We've been focused on how AI is accelerating the creation (building) of software, substituting expensive development tools for more expensive human experts. The next looming economic challenge is at runtime – where our customers rack up huge token costs for us as they take advantage of our latest AI features. As activation scales up, we will owe our AI vendors hefty operational fees. This raises some classic product/engineering challenges.
(Shardul Mehta provided a really good prompt here.)
Recent non-AI examples are MoviePass, which lost more money as its customers went to see more movies. And Spotify, which pays most of its revenue to artists – even at scale.
Example: We're a company with portfolio management software for professional investors. Traditionally, we've focused on administration and record-keeping: tracking trades and price histories, profit/loss calculations, tax impact estimation. Our R&D team is now using AI tools to build our (traditional, deterministic) products faster and maybe cheaper. We pay Anthropic and Amazon and Google and Microsoft for that.

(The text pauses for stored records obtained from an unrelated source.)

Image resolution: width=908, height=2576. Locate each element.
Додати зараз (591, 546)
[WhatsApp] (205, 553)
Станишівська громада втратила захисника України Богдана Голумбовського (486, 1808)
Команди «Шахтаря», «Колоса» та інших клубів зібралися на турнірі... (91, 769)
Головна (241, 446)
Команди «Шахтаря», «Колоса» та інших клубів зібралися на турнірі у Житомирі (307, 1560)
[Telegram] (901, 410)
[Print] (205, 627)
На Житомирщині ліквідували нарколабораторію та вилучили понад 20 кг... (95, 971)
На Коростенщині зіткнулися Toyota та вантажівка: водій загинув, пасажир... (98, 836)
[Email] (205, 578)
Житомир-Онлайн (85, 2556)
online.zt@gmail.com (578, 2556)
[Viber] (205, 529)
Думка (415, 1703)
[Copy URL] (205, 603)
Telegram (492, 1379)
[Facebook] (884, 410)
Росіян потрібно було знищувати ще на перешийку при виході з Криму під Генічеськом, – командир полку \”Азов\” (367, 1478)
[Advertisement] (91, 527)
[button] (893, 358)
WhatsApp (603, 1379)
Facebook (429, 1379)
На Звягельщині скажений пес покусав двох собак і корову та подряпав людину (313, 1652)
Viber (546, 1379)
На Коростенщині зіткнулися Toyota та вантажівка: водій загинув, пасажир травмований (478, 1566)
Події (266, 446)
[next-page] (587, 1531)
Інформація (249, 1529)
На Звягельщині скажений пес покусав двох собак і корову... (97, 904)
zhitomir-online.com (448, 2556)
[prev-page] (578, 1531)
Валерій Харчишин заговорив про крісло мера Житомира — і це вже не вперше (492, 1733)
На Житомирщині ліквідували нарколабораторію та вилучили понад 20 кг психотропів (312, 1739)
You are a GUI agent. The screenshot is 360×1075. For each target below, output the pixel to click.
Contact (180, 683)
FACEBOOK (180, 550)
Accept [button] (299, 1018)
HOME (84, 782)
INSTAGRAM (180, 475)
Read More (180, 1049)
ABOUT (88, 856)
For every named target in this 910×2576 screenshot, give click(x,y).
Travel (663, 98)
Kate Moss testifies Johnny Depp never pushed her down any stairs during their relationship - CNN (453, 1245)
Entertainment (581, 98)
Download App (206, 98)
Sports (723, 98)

But we also want to add some AI-driven analytic features to let our users make smarter investment choices. Such as "do detailed historical return comparison on these different portfolio models and ETF bundles." Now we'll incur runtime costs each time they do analysis within our product. Very smart (or very inexperienced!) users could easily spend millions of our tokens. Which we also buy from our AI model vendors.
This will chop our traditional SaaS margins, and we don't want to go bankrupt giving away expensive tokens to fixed-price subscribers. So it's worth some operating-cost thoughts.
An Old Lesson
During the early 90's database wars, I was at Sybase – which had an elegant technical solution to an emerging systems problem. Queries could be very slow, expensive, and poorly written – sometimes running for hours and not deliver the desired results. While consuming lots of system resources. Sybase pioneered "stored procedures" which let our customers "compile" frequently used queries for more speed and efficiency. For instance, stored procedures enabled programmatic stock market trades – letting algorithms make buy/sell choices much faster and more precisely than humans at screens. SQL databases were trendy and exciting, but dramatically faster queries saved massive system resources. (And created new opportunities.)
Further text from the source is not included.